▸ **Extracted entries**
——————
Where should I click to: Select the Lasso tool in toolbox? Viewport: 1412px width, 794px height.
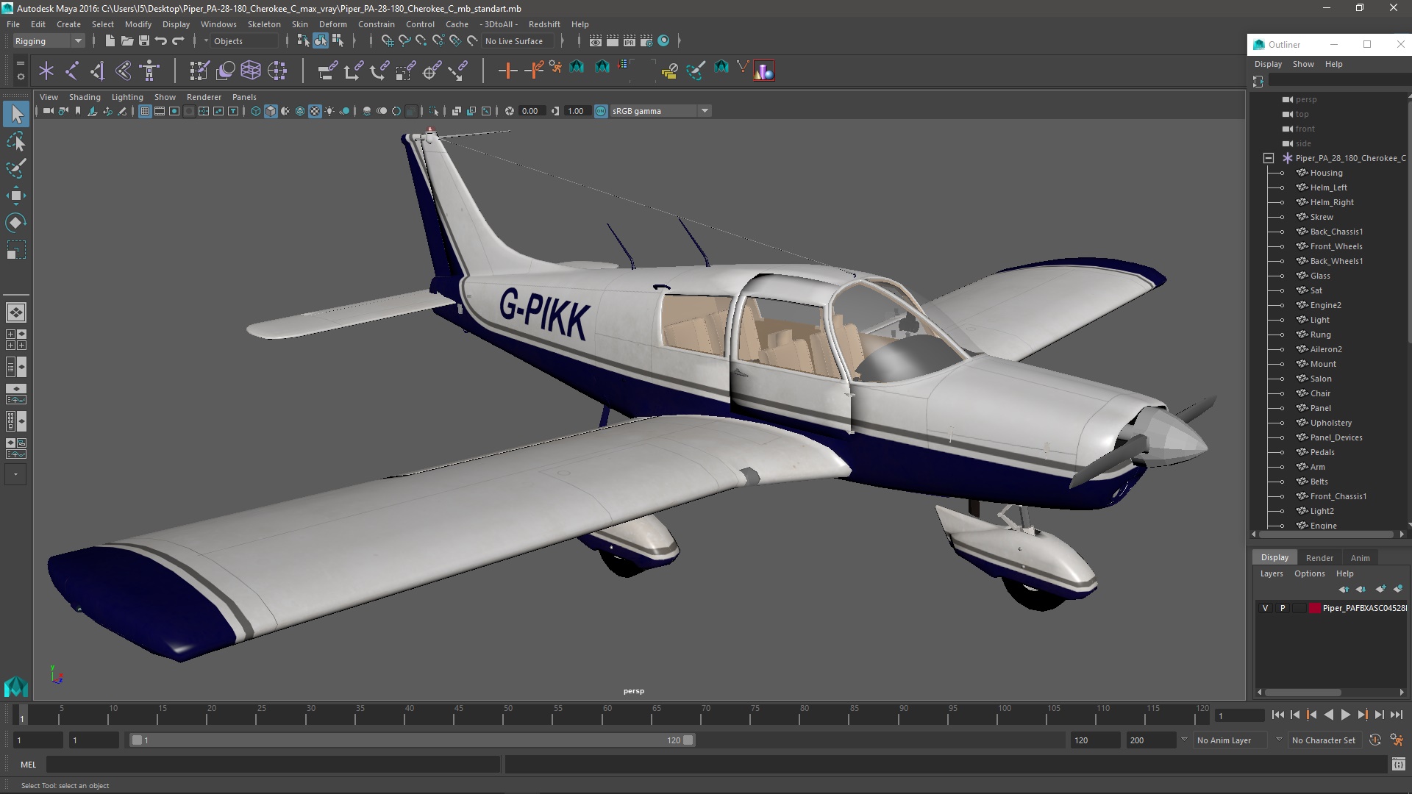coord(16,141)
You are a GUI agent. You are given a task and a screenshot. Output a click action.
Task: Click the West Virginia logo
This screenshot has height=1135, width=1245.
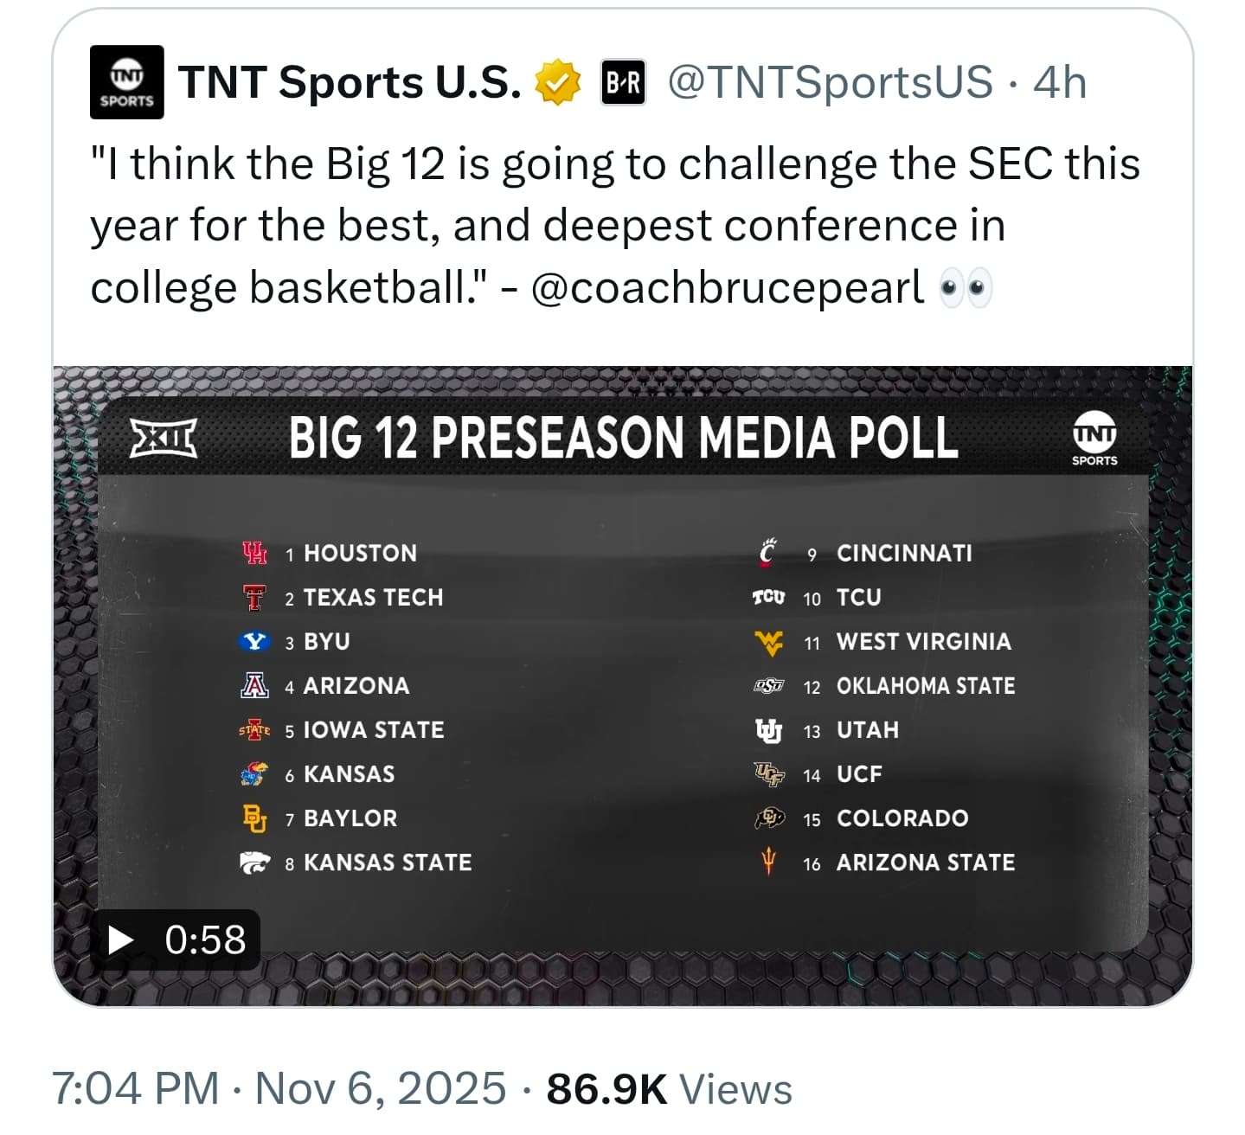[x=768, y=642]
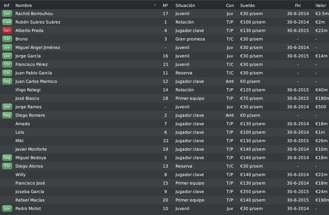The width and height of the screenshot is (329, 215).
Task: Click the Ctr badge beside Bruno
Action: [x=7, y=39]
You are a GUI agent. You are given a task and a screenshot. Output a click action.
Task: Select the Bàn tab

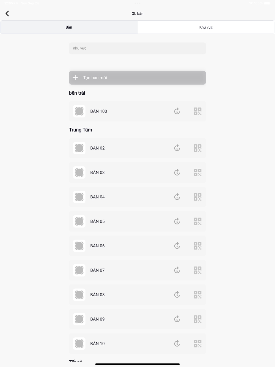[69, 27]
——————
▸ **Work required**
Pull out every line of the records above that contains the string "Select", matching case exactly.

▸ **Problem solution**
Where should I click to: Select the Lasso tool in toolbox? Viewport: 1412px width, 794px height.
Task: Select the Bàn tab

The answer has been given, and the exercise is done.